On a balmy afternoon this past July, the staff at Quail Hill farm in Amagansett pulled 500 pounds of their Amagansett Peach garlic out of the ground. The blushing cloves are now drying in a barn. Some will be given to farm members as part of their weekly food share, some will be saved for planting the next crop next fall. And some will be auctioned at Sotheby's in a few short weeks.
In fact, about 30 growers from the tri-state area will be offered up heirloom crops -- from cranberry beans to Newtown Pippin apples -- on Sept. 23 at the storied auction house. Chefs and grocers and food makers will bid. The farmers will go home with their money.
The auction is a passion project for some Sotheby's staff and farmer friends, who declare there's as much valuable art being created on nearby farms as in SoHo studios. (The cases of auctioned produce will get eaten throughout the city in the days that follow, part of Eat Drink Local, a local food celebration throughout the Empire State. And a post-auction cocktail party and dinner will raise money for GrowNYC and the Sylvia Center.)
But hopefully the auction is also a coming-of-age sign for heirloom vegetables: those old-fashioned symbols of food diversity that are just the sort of innovation our dysfunctional food system needs.
Because outside this auction, and the city's Greenmarkets and CSAs, heirlooms occupy a pretty small portion on our collective table. In most realms of the food chain, a few major players -- Holstein cows, Red Delicious apples, Roundup Ready soy beans -- have squeezed others, literally, out of the field. By United Nations estimates, nearly 40 percent of the world's collective livestock breeds are on the verge of extinction; 80-90 percent of grain and vegetable varieties are similarly doomed.

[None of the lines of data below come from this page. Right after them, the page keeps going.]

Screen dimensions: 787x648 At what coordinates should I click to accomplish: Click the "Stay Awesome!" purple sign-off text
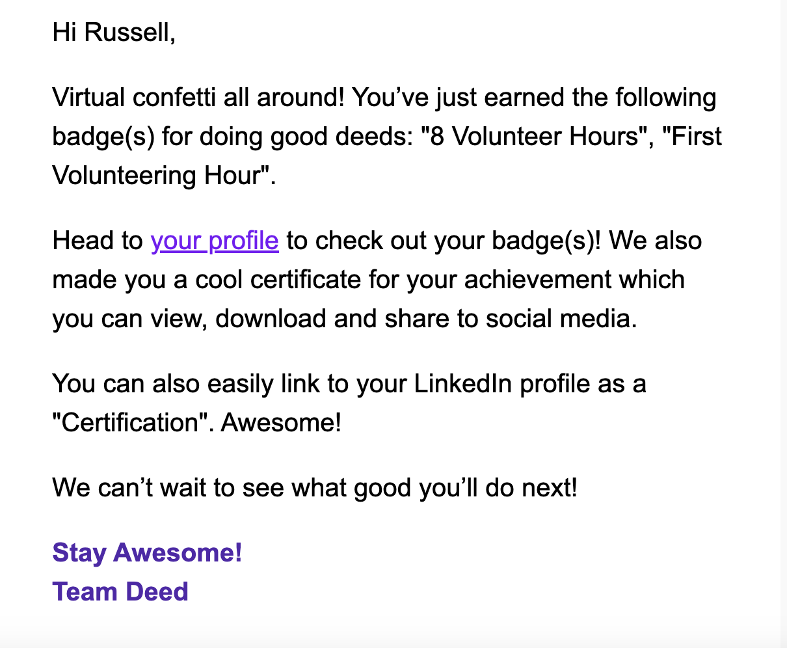point(147,552)
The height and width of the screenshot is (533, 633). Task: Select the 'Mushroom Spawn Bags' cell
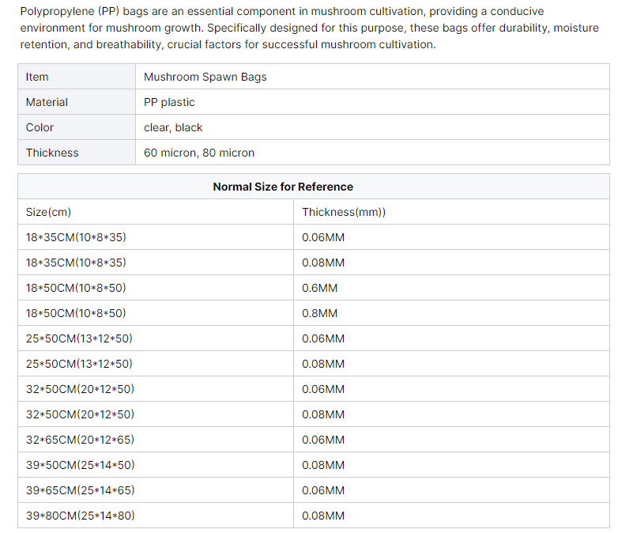coord(205,77)
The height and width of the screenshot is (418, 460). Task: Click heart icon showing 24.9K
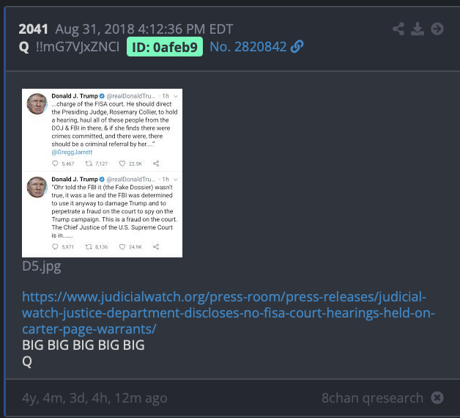pyautogui.click(x=122, y=246)
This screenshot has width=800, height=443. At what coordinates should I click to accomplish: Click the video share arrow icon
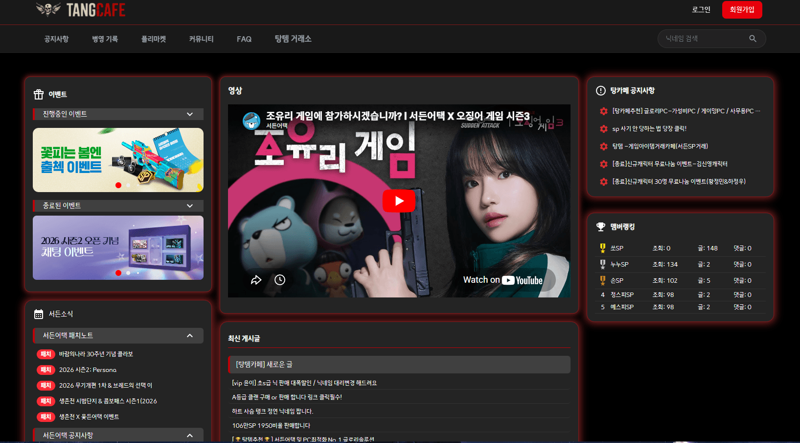click(256, 280)
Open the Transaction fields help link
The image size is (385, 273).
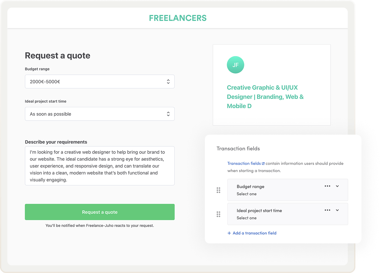click(x=244, y=163)
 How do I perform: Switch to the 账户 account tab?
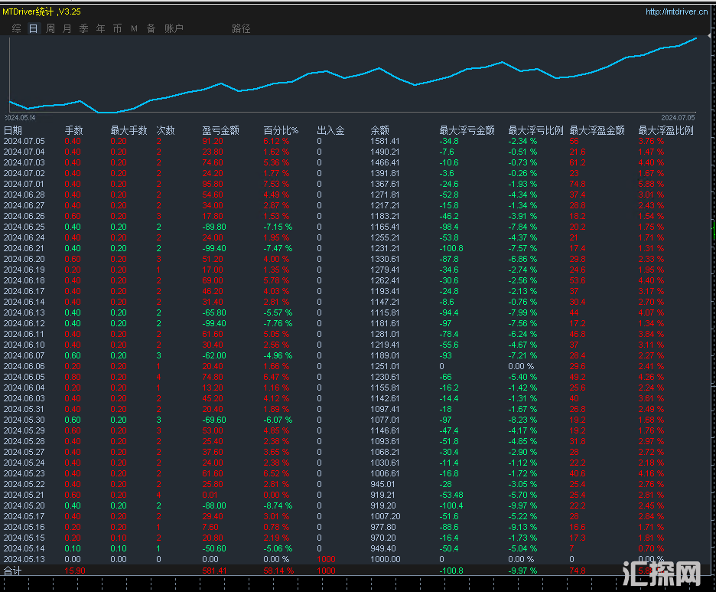[174, 28]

Yes, heirloom tomatoes -- those sometimes-odd and always flavorful love apples -- have gone from rarity to nearly ubiquitous darling of farm stands, large supermarket chains and even city Green Carts. There's a similar success story for heritage meats, of course, with certain breeds of turkey, pigs and other animals being taken off the endangered breed list.
But you still won't find many heirloom veggies in the seed rack of your local hardware store. For these more special accessions, farmers and gardeners mostly rely on specialty sellers like Landreth and networks like Seed Savers Exchange.
The good thing about seeds is once farmers -- and the rest of us -- are committed to saving them, things can change relatively fast. Massive food buyers from Wal-Mart to Sodexo have robust, if small, regional buying initiatives that provide a market for the strange and the indigenous from around the country. When McDonald's started using Cameo and Pink Lady apples for its apple slices, it created a massive market for these varieties.
This isn't just good news for those who like the gastronomic options offered by Black Krims or Red Wattles. Scientists like Cary Fowler, who heads the Global Seed Trust, the massive seed storage bank burrowed into a Norwegian glacier, argues that one of the main benefits of such diversity is it serves as a hedge against whatever slings and arrows befall the global food system. He says farmers will need "climate-ready" crops that can cope with erratic rainfall, occasional droughts and the ultra-warm nighttime temperatures caused by climate change. These traits exist in the fields and pastures of the people who raise our food, which makes preserving them all the more valuable a proposition.
Because whether at the supermarket counter or the auction block, this is all about what we'll pay for our food. More specifically, what different links in the food chain -- the chef who features heirloom cauliflower, neatly cut, perfectly cooked; the Hudson Valley pie maker who has to have Long Island cheese pumpkin; those of us who hanker for heirloom potatoes; the mayoral candidate who wants to use food to fix her city -- will pay.
And, in some joyous symbiosis of supply and demand, we get to eat from the landscape around us, keep our rural neighbors employed, and thank the farmers who keep and steward the seed.